- _EXCERPT TO READ_:
Some thoughts about the Black Chantry
ISTG worldbuilding for Tevinter. Every step I take, I step into a hot pile of class tensions between the mages and the Soporati that didn't get a chance to be explored in Veilguard.
Now upon the tapis: what does the Black Chantry have to offer to an average Soporati citizen if its clergy from the Revered Father/ Mother upward must also be Circle Enchanters? How does the Black Chantry obscure its nature as a tool of mage interest whilst trying to salvage the scraps from its origins in the period of the Transfigurations, when Andrastianism was allegedly met with support from the Soporati?
Why was it met with the non-mage's support in the firts place, though? Did it happen through the sheer dread and hatred of the common people towards the Old God cults? What kind of rhetoric did Hessarian sell to the Soporati? Was he goaded into cleaning up after the Old God cults once the commoners saw Minrathous nearly sieged by an army of barbarians and slaves?
What is the allegorical message of Andraste, really?
Aside from the Maker going "This one lass is slightly less disappointing than the rest of your lot. Try realizing me in every corner of the world, and we'll see. Until then, sayonara, you weaboos"?
"You can't bounce back until you've reached the bottom"?

- _REQUIREMENT_:
Quote the post about the Black Chantry from "Why was it met" to "of Andraste, really?".

Stored data:
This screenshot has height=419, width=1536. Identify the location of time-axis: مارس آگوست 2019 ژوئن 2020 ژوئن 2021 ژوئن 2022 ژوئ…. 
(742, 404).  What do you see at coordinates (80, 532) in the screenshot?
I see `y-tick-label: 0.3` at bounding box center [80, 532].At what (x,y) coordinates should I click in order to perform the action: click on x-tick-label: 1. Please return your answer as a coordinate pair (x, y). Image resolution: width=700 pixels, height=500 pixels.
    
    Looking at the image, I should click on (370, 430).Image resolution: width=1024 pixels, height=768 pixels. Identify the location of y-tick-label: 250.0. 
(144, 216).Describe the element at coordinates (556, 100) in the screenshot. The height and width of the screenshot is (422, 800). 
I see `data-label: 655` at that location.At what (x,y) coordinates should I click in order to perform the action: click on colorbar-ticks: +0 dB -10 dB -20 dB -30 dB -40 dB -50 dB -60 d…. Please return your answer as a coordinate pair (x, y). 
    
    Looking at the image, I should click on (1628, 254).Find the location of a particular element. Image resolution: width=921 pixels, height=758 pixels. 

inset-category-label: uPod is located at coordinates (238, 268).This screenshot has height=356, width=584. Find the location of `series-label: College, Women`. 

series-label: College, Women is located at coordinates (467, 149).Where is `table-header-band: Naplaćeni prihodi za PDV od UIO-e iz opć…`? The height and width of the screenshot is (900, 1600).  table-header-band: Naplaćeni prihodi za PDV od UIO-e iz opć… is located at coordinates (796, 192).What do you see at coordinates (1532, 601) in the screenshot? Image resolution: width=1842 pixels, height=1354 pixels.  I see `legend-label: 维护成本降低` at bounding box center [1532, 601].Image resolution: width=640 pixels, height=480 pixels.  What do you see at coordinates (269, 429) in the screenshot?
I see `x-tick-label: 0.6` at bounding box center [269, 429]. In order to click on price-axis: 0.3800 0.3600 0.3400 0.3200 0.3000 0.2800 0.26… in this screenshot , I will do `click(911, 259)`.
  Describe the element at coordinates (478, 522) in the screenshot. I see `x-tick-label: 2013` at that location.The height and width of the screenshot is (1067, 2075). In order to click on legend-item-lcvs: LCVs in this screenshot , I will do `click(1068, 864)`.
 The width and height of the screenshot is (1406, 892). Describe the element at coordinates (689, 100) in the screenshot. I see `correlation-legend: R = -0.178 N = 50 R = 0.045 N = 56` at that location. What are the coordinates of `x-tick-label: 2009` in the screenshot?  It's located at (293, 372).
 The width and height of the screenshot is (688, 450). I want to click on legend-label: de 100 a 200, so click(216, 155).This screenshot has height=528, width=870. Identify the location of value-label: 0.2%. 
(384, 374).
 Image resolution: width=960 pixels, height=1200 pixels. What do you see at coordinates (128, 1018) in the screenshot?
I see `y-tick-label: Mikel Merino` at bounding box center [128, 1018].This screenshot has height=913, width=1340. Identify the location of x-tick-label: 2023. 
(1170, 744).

- _ANSWER FOR THE TASK_:
Why was it met with the non-mage's support in the firts place, though? Did it happen through the sheer dread and hatred of the common people towards the Old God cults? What kind of rhetoric did Hessarian sell to the Soporati? Was he goaded into cleaning up after the Old God cults once the commoners saw Minrathous nearly sieged by an army of barbarians and slaves?
What is the allegorical message of Andraste, really?